Data to process section start

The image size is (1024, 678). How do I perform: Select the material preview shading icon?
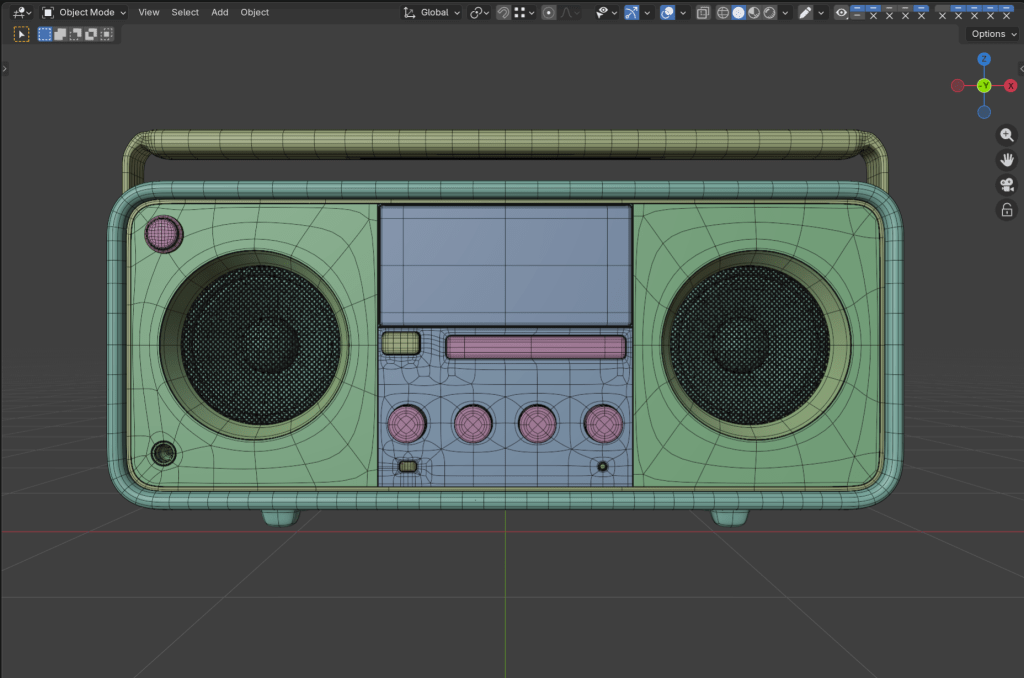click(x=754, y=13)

Data to process section end
Data to process section start

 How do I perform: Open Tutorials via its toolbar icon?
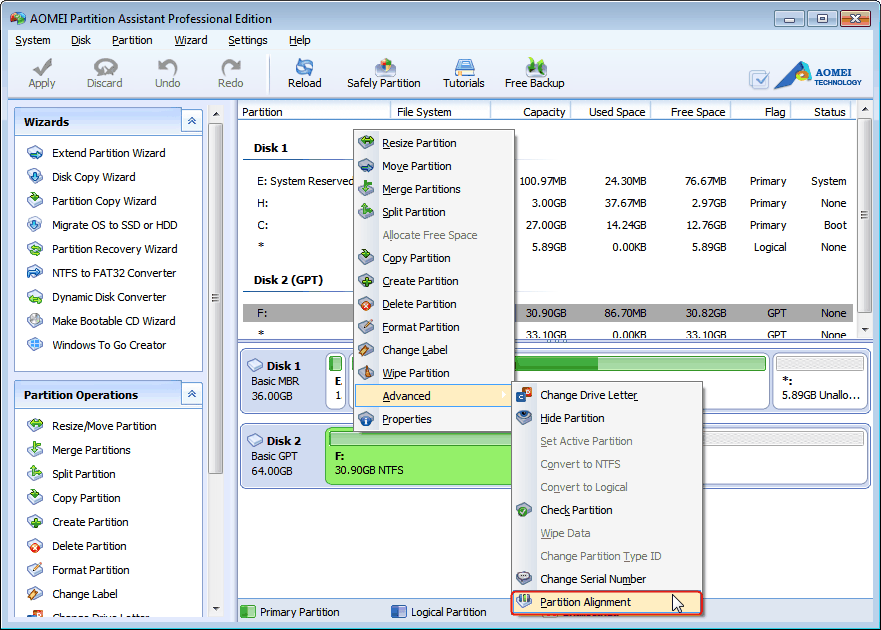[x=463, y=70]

Data to process section end
Data to process section start

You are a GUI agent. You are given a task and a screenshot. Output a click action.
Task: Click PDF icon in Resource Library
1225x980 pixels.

Data to process section end

### Your objective
After locating the line holding "You are a GUI" above, output exactly that line and every line after it through the line holding "1225x980 pixels.". Include nothing else.

### Solution
You are a GUI agent. You are given a task and a screenshot. Output a click action.
Task: Click PDF icon in Resource Library
1225x980 pixels.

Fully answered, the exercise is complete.